In two studies of patients with diabetes who did not have
neurologic symptoms, nerve conduction velocity was increased either by an improvement in
glucose control or by the administration of the
aldose reductase inhibitor
sorbinil. In a 1981 study by Graf et al,
glycemic control and motor and sensory nerve conduction velocities were evaluated in 18 patients with non-
insulin-dependent diabetes before and after one, three, six, and 12 months of
antihyperglycemic therapy. There was an improvement in motor nerve conduction velocity (median motor, p less than 0.01; peroneal motor, p less than 0.05; and tibial motor, p less than 0.05), which was associated with the improvement in fasting plasma
glucose levels after three months for some motor nerves (median motor: r = -0.62, p less than 0.01; peroneal motor: r = -0.50, p less than 0.05).
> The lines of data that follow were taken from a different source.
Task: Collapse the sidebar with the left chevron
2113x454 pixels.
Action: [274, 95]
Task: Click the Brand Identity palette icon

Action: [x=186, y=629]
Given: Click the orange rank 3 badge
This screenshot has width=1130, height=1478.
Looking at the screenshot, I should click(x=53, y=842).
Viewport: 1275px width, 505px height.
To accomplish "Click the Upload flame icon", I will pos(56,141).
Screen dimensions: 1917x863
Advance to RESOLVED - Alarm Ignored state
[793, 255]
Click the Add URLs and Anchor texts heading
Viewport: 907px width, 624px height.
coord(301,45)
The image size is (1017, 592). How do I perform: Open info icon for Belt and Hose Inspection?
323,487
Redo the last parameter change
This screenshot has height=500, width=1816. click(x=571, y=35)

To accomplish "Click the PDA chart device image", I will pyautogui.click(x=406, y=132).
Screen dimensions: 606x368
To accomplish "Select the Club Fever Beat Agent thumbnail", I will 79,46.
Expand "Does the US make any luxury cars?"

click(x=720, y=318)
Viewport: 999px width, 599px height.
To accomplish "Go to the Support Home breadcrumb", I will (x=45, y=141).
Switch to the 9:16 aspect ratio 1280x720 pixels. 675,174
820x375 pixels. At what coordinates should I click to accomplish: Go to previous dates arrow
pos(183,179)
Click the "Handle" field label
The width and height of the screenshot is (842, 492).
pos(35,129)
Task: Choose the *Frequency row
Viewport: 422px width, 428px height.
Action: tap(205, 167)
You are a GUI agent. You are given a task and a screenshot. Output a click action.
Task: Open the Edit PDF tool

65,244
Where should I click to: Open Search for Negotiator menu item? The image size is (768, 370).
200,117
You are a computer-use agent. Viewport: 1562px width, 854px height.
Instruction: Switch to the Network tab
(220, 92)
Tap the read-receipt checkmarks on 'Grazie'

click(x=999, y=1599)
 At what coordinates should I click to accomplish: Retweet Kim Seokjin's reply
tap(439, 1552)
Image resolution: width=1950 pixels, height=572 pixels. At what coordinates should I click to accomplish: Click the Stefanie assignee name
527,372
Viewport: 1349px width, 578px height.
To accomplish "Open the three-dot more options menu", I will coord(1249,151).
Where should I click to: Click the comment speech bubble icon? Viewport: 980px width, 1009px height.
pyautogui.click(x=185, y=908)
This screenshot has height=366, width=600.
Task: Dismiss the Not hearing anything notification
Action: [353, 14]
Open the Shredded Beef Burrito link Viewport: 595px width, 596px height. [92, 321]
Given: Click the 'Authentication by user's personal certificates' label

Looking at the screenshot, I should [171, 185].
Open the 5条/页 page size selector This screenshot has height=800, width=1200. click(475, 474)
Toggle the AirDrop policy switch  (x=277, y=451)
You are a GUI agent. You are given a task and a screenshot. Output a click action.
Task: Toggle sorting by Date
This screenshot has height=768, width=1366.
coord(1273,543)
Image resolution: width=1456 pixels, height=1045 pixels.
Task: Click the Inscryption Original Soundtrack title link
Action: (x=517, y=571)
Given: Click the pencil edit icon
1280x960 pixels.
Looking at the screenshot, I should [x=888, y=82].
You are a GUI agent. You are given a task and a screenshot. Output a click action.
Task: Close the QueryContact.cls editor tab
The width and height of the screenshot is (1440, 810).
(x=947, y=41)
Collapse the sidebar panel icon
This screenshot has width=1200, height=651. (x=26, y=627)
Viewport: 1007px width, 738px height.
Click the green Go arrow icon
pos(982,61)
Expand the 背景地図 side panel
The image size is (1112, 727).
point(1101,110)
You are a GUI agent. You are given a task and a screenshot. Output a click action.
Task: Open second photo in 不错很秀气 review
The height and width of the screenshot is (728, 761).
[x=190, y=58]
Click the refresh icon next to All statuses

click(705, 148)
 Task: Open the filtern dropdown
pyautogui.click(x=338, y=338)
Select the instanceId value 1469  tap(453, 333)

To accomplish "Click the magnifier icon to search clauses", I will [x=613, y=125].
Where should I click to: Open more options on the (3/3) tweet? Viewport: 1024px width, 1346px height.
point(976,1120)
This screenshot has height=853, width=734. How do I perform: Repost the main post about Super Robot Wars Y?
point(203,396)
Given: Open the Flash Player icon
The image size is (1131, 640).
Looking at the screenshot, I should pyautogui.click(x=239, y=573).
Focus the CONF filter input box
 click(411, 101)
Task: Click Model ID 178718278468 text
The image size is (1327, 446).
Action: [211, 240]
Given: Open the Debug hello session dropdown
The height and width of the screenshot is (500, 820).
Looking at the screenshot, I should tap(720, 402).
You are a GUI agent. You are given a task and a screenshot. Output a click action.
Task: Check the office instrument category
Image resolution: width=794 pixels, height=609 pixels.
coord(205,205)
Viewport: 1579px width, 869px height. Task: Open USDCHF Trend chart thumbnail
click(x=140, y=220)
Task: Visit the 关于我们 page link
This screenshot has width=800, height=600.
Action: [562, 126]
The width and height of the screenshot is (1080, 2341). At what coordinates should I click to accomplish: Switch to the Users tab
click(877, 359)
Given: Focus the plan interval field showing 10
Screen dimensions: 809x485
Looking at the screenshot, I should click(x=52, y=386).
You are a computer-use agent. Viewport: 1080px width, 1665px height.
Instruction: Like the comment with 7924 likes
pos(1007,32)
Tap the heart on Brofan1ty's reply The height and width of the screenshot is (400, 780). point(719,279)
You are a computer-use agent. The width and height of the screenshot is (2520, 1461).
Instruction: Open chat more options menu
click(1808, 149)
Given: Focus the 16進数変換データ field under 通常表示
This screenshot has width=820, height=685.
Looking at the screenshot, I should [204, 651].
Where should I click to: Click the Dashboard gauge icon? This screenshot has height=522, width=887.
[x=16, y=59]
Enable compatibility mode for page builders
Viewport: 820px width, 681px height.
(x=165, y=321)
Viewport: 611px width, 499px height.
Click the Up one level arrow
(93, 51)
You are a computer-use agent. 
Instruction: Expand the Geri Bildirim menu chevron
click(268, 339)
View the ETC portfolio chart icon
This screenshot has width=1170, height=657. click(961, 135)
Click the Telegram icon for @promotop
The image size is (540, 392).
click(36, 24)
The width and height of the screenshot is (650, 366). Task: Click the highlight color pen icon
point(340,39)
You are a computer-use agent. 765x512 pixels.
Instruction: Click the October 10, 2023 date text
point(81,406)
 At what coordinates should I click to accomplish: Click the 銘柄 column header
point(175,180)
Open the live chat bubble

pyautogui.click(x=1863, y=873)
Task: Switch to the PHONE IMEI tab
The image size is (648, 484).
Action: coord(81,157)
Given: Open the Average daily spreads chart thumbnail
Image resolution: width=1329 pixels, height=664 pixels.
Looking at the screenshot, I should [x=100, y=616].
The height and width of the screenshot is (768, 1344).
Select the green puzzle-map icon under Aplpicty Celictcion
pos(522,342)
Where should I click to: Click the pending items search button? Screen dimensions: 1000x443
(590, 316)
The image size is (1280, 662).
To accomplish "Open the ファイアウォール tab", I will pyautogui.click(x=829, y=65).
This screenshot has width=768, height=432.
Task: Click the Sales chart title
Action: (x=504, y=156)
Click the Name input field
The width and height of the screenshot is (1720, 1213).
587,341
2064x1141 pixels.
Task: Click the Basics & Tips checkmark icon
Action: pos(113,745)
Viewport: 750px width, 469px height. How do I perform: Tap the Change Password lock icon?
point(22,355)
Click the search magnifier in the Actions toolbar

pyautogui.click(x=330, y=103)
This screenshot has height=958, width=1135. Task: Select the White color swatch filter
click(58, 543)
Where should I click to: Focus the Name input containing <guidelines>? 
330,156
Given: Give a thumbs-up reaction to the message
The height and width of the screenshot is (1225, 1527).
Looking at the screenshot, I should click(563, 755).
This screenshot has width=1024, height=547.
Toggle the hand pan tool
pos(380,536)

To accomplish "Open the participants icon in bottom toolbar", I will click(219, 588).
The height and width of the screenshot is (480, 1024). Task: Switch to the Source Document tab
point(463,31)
A direct linear relationship between the change in fasting
glucose and
glycosylated hemoglobin levels and the change in median motor nerve conduction velocity after 12 months of
antihyperglycemic therapy was also found. Thus, there was a tendency for those patients who had the greatest improvement in
glycemic control to have the greatest improvement in motor nerve conduction velocity. The findings in the first study are consistent with the hypothesis that
hyperglycemia contributes to slowed nerve conduction velocity. In a 1983 randomized, double-blind, crossover study by Judzewitsch et al, motor and sensory nerve conduction velocities were evaluated in 39 patients with
insulin-dependent or non-
insulin-dependent diabetes in whom
glycemic control was stable. During nine weeks of treatment with 250 mg per day of
sorbinil, nerve conduction velocity was faster in the three tested nerves when compared with the velocities during the placebo period (peroneal motor nerve conduction velocity: +0.70 +/- 0.24 m per second, mean +/- SEM, p less than 0.008; median motor nerve conduction velocity: +0.66 +/- 0.27 m per second, p less than 0.005; median sensory nerve conduction velocity: +1.16 +/- 0.50 m per second, p less than 0.035). Although the effect of an improvement in
glycemic control and administration of
sorbinil in increasing nerve conduction velocity in two groups of neurologically asymptomatic patients with diabetes was small, the findings are consistent with the hypothesis that
polyol pathway activity contributes to slowed large-fiber nerve conduction velocity in these patients.